• [WRITTEN PROBLEM 1]: In the article on Trump's immigration plans, why did the caravan traveling through southern Mexico shrink? Answer in one to three sentences.
• [WRITTEN PROBLEM 2]: List every immigration or border pledge Trump made during the campaign, as named in the article on Trump's immigration plans.

═════ EXTRACTED TEXT

President-elect Donald Trump will immediately crack down on border security and interior immigration enforcement upon his return to office, immigration experts and other allies of the upcoming administration say.

Trump decisively won re-election to the White House, having secured 295 electoral votes and drawing more than 73 million supporters to the voting booth on Election Day, per the latest results as of Friday. The victory brings into sharper focus his campaign platform, which includes incredibly hawkish border security proposals. 

The president-elect, who already established himself as a stalwart on border enforcement during his first term in office, made a slate of campaign promises on border security over the past year, such as completing the U.S.-Mexico border wall, reviving the Remain in Mexico program, bringing back the travel ban and hiring more Border Patrol agents.

Trump also introduced a number of more novel pledges while on the campaign trail, such as a vow to conduct the “largest deportation program in American history” and a plan to end birthright citizenship for those born on American soil by illegal migrant parents.

Trump’s rhetoric and past reputation may have already helped mitigate the immigration crisis at the U.S.-Mexico border. Upon hearing that he was elected to a second term, numerous migrants in southern Mexico expressed hopelessness and opted to leave a U.S.-bound caravan they were traveling in, with a Mexican official noting that the incoming caravan of roughly 3,000 migrants shrunk by roughly half its size after Trump declared victory.

Immigration experts who spoke with the Daily Caller News Foundation, while cautioning that anti-borders groups will fight the upcoming administration tooth and nail, said the American people can certainly expect a return to the tough immigration measures that were seen in Trump’s first term.

══════════
═════ PROVIDED INFORMATION

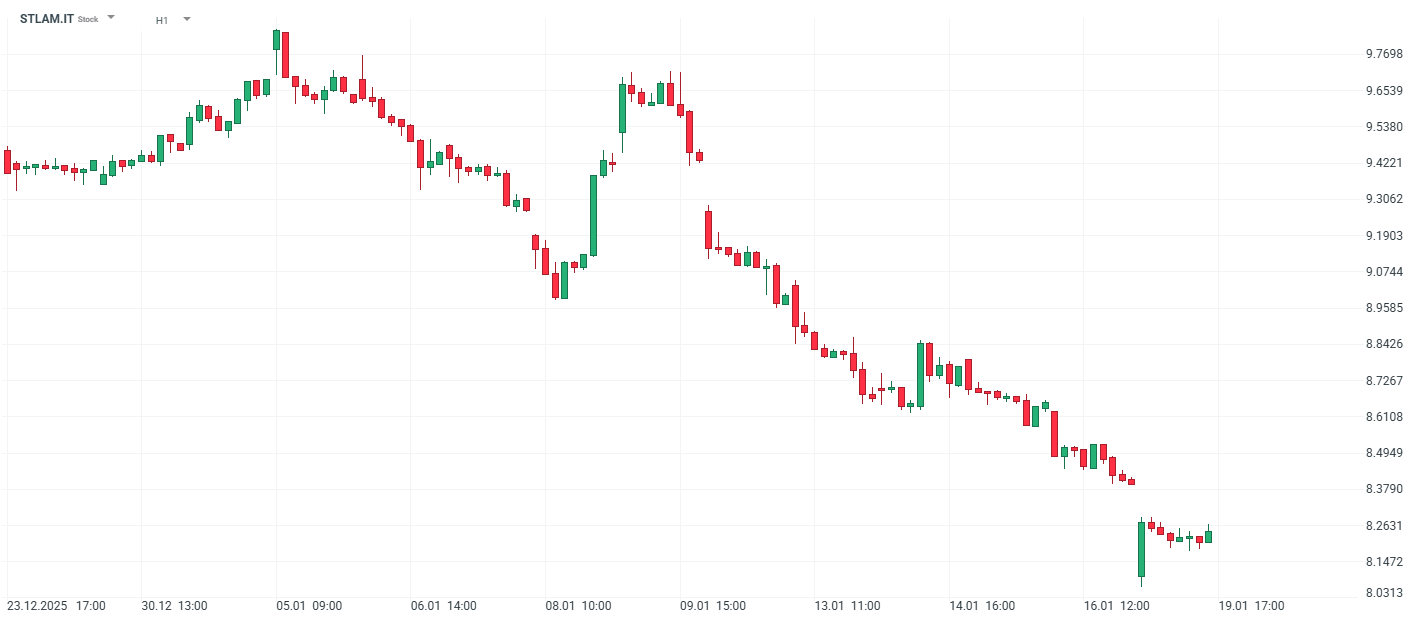Click the 19.01 17:00 time axis label
The width and height of the screenshot is (1426, 623).
click(1251, 606)
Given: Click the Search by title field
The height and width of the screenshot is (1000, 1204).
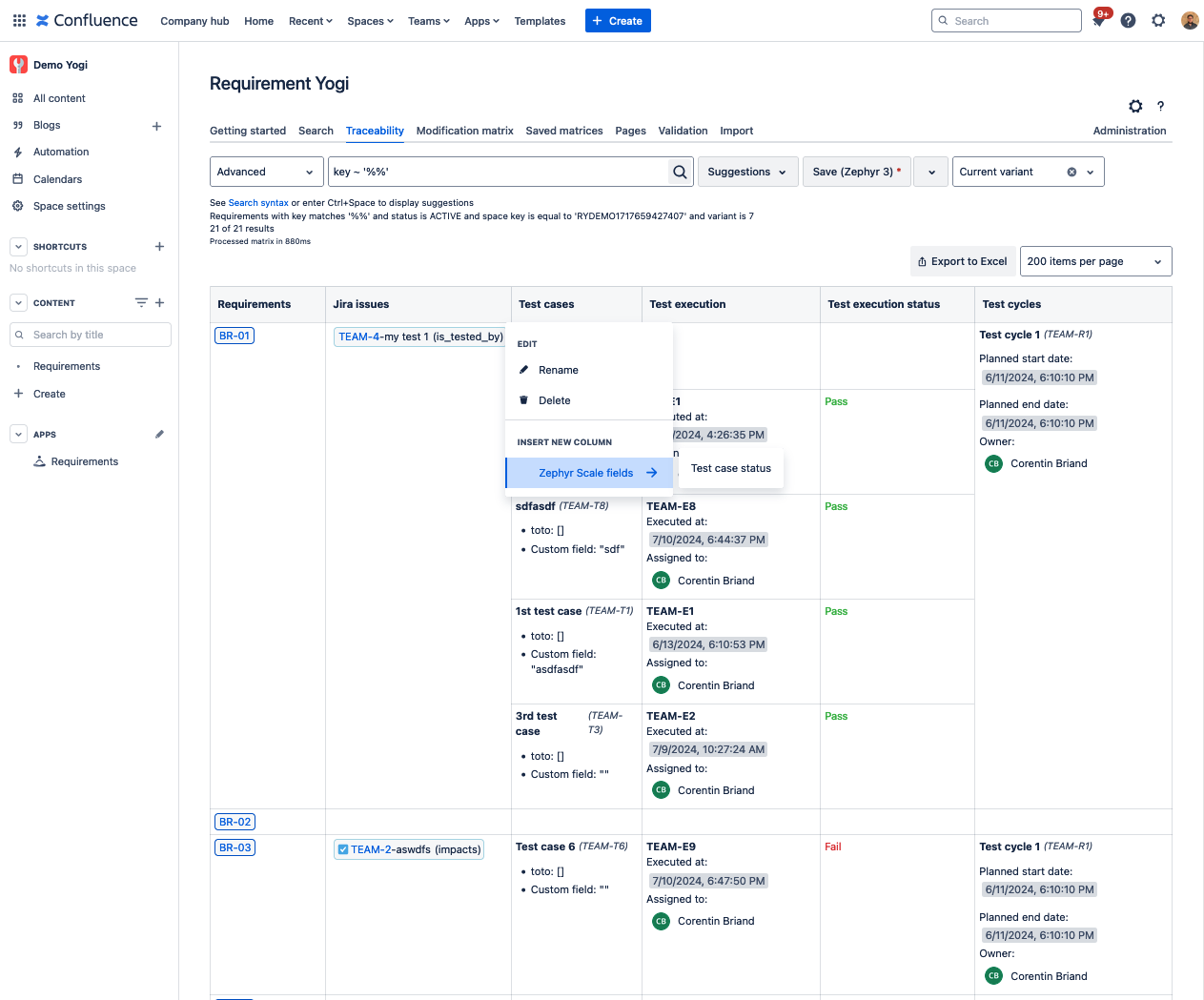Looking at the screenshot, I should pyautogui.click(x=91, y=335).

══════════

• [WRITTEN ANSWER 1]: After hearing that Trump had been elected to a second term, many migrants in the caravan expressed hopelessness and chose to leave it. A Mexican official said the caravan of roughly 3,000 people shrank by about half after Trump declared victory.

• [WRITTEN ANSWER 2]:
- Completing the U.S.-Mexico border wall
- Reviving the Remain in Mexico program
- Bringing back the travel ban
- Hiring more Border Patrol agents
- Conducting the "largest deportation program in American history"
- Ending birthright citizenship for those born on American soil by illegal migrant parents